DATA UNDER STUDY:

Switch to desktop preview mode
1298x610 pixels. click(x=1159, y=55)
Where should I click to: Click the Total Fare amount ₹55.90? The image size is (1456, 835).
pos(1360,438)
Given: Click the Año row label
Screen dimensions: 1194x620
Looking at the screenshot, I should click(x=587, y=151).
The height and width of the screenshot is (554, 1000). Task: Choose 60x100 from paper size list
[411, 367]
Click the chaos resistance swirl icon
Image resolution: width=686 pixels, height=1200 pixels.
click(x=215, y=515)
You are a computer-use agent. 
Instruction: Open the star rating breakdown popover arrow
==
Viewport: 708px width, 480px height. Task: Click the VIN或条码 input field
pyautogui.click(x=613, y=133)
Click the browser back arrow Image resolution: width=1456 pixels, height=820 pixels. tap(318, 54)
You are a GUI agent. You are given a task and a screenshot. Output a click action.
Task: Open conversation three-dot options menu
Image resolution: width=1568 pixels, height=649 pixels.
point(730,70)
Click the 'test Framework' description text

WHAT YOU SHOULD DO: Everything starting at the line containing "Given: Click the Año row label" and ending at the line containing "Instruction: Open the" in the records above should be repeated exactly, and only that.

ANSWER SPACE:
Given: Click the Año row label
Screen dimensions: 1194x620
Looking at the screenshot, I should click(x=587, y=151).
The height and width of the screenshot is (554, 1000). Task: Choose 60x100 from paper size list
[411, 367]
Click the chaos resistance swirl icon
Image resolution: width=686 pixels, height=1200 pixels.
click(x=215, y=515)
You are a computer-use agent. 
Instruction: Open the star rating breakdown popover arrow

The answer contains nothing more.